Deployment
Various modes of deployment & setup of Haltdos appliances
Last updated
Was this helpful?
Various modes of deployment & setup of Haltdos appliances
Last updated
Was this helpful?
Haltdos platform supports a variety of deployment options depending upon customer need and infrastructure:
Offline Mode (detection only)
Read from Tap / SPAN port
Read from IPFIX, Netflow v5/v9, SFlow
Inline Mode
Transparent Layer 2 Mode
Bridge Mode
Layer 3 Mode
Out-of-Path Mode
Route injection upon attack
Supported Routing: BGP, OSFP, RIP v1/v2
In this mode of deployment, Haltdos appliance will run in detection mode only (passive / promiscuous). The device will receive traffic either via SPAN port in which the Router (or Switch) will send mirrored traffic via Span port onto Haltdos appliance for detecting application layer attacks.
In this mode, Haltdos appliance will receive mirrored traffic via Span port / Netflow / IPFIX / Sflow records periodically from Router (or Switch) for detecting attacks. Upon detecting an ongoing attack, Haltdos appliance will use configured routing protocols to re-route to traffic to iteself for inspecting and mitigating of the attack. Subsequently the filtered clean traffic will be injected back into the network for regular processing.
In this mode, the Haltdos appliances will be placed inline in the network in Transparent Layer 2 mode. The solution can be configured in Transparent Proxy mode (stateful) or Direct Server Return mode (stateless). In Transparent Proxy mode, all traffic coming in and going out of the network will pass through Haltdos appliance whereas in DSR mode, only the incoming traffic from ISP may be passed through Haltdos appliance. The solution can be flexibly changed to operate in Proxy or DSR mode without requiring any network architecture change.
​In this mode, the Haltdos appliance will be placed inline in the network. It can be configured to run in Reverse Proxy mode (in case of WAF) or as Gateway (in case of LLB / DDoS), all incoming and outgoing traffic will pass through the solution and can inspect both incoming request and outgoing responses.
The appliance can be configured in one arm mode as a reverse proxy. In one arm mode, all incoming and outgoing traffic will pass through the appliance and can inspect both incoming request and outgoing responses. All the traffic will pass through the same network interface.
The appliance can also be configured in n - arm mode as a reverse proxy. For example, when n=2 (two arm mode), all incoming and outgoing traffic will pass through the appliance and can inspect both incoming request and outgoing responses. All the communication between the client and the WAF will be handled by one network interface and the communication between the WAF and server will be handled by other network interface.
Regardless of the mode of deployment, Haltdos appliances supports high availability cluster deployment. It is a recommended practice to ensure smooth uninterrupted operations even under stressed environments. Haltdos appliances use VRRP protocol for High Availability (N+1) where one device can run in Active mode while the other devices is run in standby mode.
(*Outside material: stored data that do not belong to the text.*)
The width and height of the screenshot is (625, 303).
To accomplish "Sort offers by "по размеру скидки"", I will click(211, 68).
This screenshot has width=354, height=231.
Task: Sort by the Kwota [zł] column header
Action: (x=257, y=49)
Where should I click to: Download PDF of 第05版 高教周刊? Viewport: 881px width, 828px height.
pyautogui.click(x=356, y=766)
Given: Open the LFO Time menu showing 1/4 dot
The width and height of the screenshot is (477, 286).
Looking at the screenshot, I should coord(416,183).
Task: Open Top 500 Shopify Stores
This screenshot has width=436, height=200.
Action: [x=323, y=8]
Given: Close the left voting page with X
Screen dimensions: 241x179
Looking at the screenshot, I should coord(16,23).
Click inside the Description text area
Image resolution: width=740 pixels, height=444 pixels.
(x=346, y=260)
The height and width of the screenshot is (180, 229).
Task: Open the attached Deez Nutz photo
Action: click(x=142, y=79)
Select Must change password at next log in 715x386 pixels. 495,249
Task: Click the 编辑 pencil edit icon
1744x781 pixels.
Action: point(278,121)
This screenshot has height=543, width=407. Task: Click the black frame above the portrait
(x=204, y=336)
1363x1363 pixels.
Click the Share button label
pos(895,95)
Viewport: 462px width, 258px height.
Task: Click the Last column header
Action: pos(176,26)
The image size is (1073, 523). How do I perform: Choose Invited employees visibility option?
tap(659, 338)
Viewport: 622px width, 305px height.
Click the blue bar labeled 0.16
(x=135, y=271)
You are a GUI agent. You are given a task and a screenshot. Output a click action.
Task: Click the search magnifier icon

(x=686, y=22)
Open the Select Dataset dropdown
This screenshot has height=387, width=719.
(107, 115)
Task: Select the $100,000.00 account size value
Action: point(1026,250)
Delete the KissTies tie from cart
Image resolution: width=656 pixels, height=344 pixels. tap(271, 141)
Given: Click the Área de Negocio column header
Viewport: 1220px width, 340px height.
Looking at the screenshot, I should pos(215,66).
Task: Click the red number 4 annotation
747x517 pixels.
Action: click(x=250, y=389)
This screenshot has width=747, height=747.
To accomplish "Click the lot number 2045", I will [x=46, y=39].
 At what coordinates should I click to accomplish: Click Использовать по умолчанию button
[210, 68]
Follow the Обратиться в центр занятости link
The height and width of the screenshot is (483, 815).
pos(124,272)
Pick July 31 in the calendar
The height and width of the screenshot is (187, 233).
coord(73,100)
Haltdos appliances can also be configured to run in Active-Active mode with support for cluster deployment with all appliances running in Active mode and handling application traffic while sharing information with each other at the same time.
In case of high availability deployment, Haltdos appliances need to coordinate and share data between them. This requires a central management server (Hardware or VM) that provides a GUI for operators to configure and disseminate policy across all Haltdos appliances and coordinate data sharing between them. Haltdos Central Management solution also provides multi-tenancy support incase the customers wish to have two or more clusters of Haltdos appliances that have separate policies and manage different applications. The same capability also allows customers to configure single central management for monitoring and configuring Haltdos appliances in DC & DR.
A Cluster is the physical building block that combines multiple instances that have the same set of policy deployed. Each instance in a cluster is running in High Availability (active or passive).
An Instance in hdPlatform refers to a VM / Bare-metal compute instance running the workload it is configured for by the platform. The instance can be of multiple types, running a specific kind of App. For example, an instance can be created for running the Web Application Firewall (WAF) app for a single tenant.